If you go to this site, you’ll find the following:
“Covent Garden” is essentially a corruption of “Convent Garden” using the French couvent derivation as opposed to the Latin conventus….
“….Couvent means a religious building such as a nunnery or monastery….
“….By the 13th century, most of the present Covent Garden area was land belonging to Westminster Abbey which included a walled vegetable garden tended by the monks….“
Then, at this other site, you’ll read that:
“….Henry VIII….swapped property with the Abbey – to the Abbey’s disadvantage. In return for the lands of the Priory of Hurley, which he dissolved in l536 and which was already a daughter-house of Westminster, the king received Covent (Convent) Garden (the monks’ vegetable garden), Hyde Park and a good deal of property in Westminster….”
So, if Westminster Abbey itself confirms this about the name, who am I to query it? And it’s actually so obvious that the present name came about this way that I can hardly believe I didn’t realise it from the outset.
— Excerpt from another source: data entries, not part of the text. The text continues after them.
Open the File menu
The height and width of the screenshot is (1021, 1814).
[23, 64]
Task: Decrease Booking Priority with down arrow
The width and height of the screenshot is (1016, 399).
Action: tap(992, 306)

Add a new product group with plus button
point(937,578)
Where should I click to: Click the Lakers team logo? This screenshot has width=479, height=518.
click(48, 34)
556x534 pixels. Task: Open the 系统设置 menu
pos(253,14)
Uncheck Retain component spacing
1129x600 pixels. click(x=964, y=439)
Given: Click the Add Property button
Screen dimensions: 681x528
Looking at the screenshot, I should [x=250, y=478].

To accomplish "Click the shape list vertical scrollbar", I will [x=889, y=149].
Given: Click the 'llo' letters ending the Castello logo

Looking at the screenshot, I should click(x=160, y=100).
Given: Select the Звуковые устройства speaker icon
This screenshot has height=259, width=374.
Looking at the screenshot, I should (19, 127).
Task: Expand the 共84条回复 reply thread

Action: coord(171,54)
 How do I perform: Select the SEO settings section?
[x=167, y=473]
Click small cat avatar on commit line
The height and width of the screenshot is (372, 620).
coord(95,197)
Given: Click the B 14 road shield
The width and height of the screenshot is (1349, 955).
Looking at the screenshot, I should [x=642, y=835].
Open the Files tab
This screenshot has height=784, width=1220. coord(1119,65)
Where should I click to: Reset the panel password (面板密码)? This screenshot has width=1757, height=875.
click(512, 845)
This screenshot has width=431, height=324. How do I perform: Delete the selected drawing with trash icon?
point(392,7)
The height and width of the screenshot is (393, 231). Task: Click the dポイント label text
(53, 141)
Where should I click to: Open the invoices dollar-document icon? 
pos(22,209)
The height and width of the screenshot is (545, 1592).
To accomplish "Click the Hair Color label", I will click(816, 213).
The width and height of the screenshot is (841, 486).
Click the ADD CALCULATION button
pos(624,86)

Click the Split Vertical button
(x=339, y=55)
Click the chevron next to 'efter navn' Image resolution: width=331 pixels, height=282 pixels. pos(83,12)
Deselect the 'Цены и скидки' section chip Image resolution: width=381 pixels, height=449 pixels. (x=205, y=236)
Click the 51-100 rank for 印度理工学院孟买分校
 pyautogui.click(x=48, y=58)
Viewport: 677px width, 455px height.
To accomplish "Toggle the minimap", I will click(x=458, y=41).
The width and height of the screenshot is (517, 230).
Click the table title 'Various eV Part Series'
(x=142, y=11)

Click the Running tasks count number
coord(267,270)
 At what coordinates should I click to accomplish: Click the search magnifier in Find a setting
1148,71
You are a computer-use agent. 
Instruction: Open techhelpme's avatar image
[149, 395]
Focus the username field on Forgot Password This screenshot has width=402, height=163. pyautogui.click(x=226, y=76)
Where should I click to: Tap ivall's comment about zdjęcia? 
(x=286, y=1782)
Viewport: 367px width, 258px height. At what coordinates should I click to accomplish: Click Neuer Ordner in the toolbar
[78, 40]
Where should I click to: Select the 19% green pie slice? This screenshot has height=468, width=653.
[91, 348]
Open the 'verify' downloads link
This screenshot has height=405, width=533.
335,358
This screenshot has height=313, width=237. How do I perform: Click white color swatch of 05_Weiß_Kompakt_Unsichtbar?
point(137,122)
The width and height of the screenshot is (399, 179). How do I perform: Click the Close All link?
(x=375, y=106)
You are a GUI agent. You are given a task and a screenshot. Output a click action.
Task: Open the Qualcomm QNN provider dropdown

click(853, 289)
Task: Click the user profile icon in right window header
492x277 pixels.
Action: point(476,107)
But I’m still learning something new every day, and this is clearly my ration for today.
To be absolutely certain about Covent/Convent, go to this page.
Later: And lo! What should now happen but that I resort to Anglo-Norman Letters and Petitions, by the Anglo-Norman Text Society on an entirely unrelated search? There, by pure chance, I came upon a letter (No. 18) from Richard II to the Abbot and Chapter of Sherborne in Dorset, which ends: De par le Roy a les abbé et covent de Shireburne. Not Westminster, I know, but still the covent spelling meaning convent. The modern French is, of course, couvent, as explained above.